- [YOUR TASK]:
Could you copy out all of the records below with "button" swapped for "icon", keeping everything else unchanged and leaving the pictures out?
— begin —
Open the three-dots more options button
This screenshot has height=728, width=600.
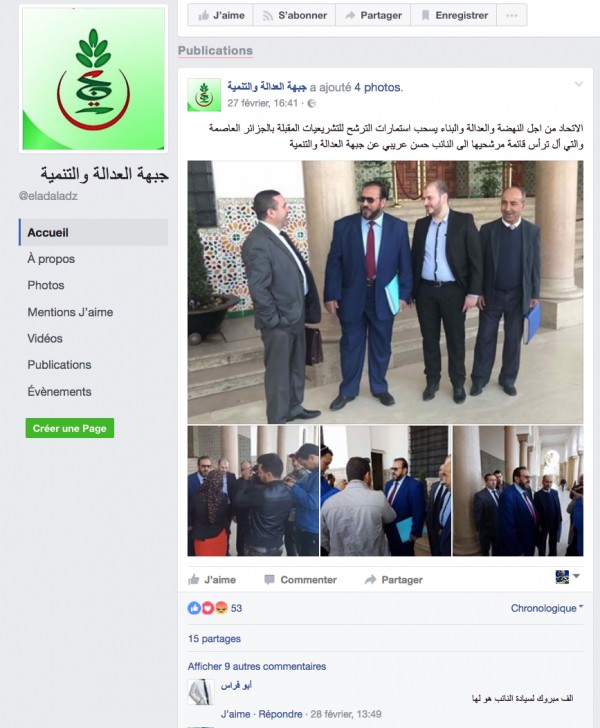(x=512, y=15)
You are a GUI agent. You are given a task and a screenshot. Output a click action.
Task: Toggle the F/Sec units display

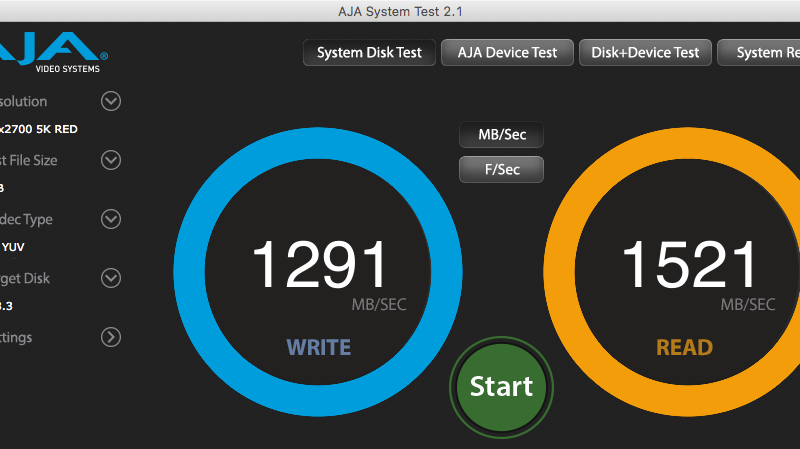pyautogui.click(x=501, y=170)
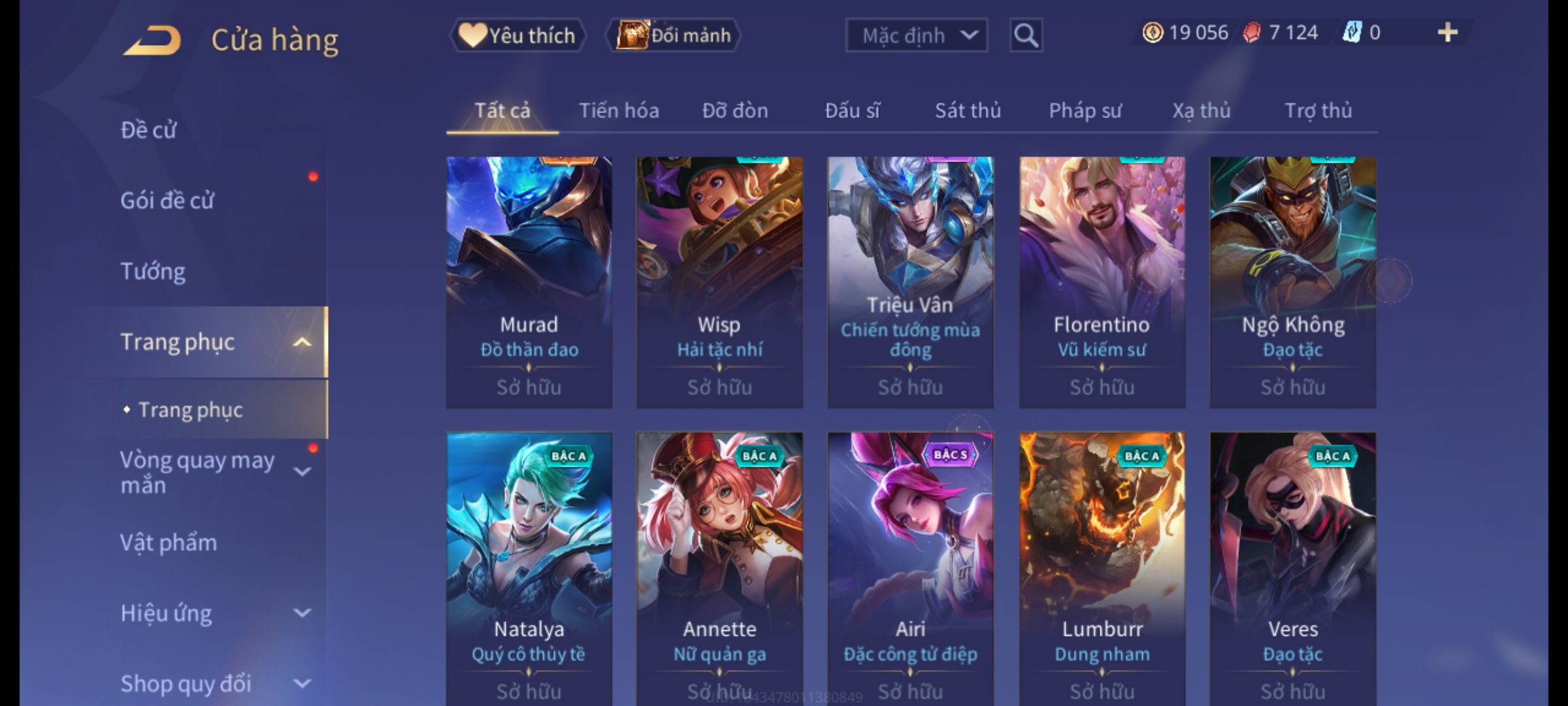The width and height of the screenshot is (1568, 706).
Task: Open the Tướng sidebar menu item
Action: click(153, 271)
— end —
- [RESULT FOR THIS EXERCISE]:
Open the three-dots more options icon
This screenshot has height=728, width=600.
(x=512, y=15)
You are a GUI agent. You are given a task and a screenshot. Output a click action.
Task: Toggle the F/Sec units display

pyautogui.click(x=501, y=170)
The width and height of the screenshot is (1568, 706).
Task: Open the Tướng sidebar menu item
Action: click(153, 271)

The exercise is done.